Private players key to increasing energy access

Emerging markets may witness more mini grid connectivity in the future as more private companies continue to invest in off-grid power alternatives. From January this year, Caterpillar Ventures, Total Energy Ventures, First Solar, Tao Capital Partners, Pi Investments and other firms will join Prelude Ventures and Powerhive in their $20M Series A financing round to support Powerhive's expansion of its micro grid energy portfolio in Africa and the Asia-­Pacific, according to a  company press release. Powerhive said the completion of the financing round will allow more people in East Africa to access power from renewable micro grid solutions. CEO of Powerhive, Christopher Hornor said each investor will bring unique experiences and expertise.

Noting that Powerhive's proprietary technology has made it possible for them to become early movers in off-grid rural electrification, Caterpillar said their equity investment in the venture will advance the company's goal to adopt, develop and integrate sustainable, innovative and reliable solutions to its customers. It added that Powerhive's solutions can complement caterpillars solutions including their energy storage and photovoltaic (PV) panel solutions. Enel Power said the rich and differentiated technology mix of Powerhive was a unique platform that offered an opportunity for Enel's development in Africa. Total said through its chief executive, Patrick Pouyanné that the platform paved the way for distributed energy management models.

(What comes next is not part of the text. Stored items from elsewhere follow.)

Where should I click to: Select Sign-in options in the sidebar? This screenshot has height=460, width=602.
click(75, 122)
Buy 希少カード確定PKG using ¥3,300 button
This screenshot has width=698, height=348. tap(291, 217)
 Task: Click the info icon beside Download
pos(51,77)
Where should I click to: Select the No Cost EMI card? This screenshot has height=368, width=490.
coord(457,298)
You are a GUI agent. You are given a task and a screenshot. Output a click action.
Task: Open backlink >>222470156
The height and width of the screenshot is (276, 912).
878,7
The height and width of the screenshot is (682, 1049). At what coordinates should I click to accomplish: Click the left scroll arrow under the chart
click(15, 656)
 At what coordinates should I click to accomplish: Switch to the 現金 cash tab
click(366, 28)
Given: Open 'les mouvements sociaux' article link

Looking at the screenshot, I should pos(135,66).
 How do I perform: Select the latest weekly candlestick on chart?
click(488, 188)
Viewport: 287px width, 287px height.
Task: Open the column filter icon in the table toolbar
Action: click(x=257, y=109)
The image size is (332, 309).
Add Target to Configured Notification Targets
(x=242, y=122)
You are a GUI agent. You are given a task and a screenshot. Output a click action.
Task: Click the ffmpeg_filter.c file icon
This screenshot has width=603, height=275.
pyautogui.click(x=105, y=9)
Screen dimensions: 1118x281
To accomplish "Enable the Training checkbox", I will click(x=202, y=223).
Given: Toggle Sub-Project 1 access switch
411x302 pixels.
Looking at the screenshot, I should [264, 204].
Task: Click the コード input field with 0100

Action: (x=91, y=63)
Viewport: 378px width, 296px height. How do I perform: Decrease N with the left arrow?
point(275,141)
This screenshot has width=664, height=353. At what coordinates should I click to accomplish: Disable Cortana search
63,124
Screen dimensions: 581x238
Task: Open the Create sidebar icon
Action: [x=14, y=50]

By granting the permit, the government recognizes that allowing private players into the market was the "fastest and least expensive approach to reach 100% electricity access" according to Powerhive East Africa’s Managing Director Zachary Ayieko. Speaking about the granting of the permit, Dr. Frederick Nyang, director of economic regulation for the Kenya ERC said that the permit was granted because off-grid alternatives have a role to play in energy economic regulation.

“The Powerhive permit was granted in recognition of the fact that grid expansion is not always the most economical choice to expand energy access; off-grid alternatives have a role to play,” wrote Dr. Frederick Nyang, director of economic regulation for the Kenya ERC, in a letter. “[Powerhive has demonstrated] that its micro grids are capable of operating in compliance with the prescribed standards for residential and commercial electricity service provision.”

In conclusion, micro grids will play a major role in developing country's rural electrification agenda as regulators make it easy for their penetration. At the same time, this will be accelerated by the entry of more private companies into the field. American Council on Renewable Energy (ACORE), a non-profit membership organization that provides a common educational platform for the renewable energy community, said energy regulators in this region need to seek electricity distribution concessions since concessions incentivize suppliers and make projects bankable for purposes of expanding them. Regulators also, according to ACORE, can establish cost-reflective tariffs as opposed to fixed tariffs that limit rural electrification by putting a price ceiling. In addition, they need to boost private financing by offering investors risk-reflective rates of return, planning for future by prioritizing preference to appliance-compatible systems that support economic activities and systems that have potential to grow over time, as well as streamline regulations in the energy sector.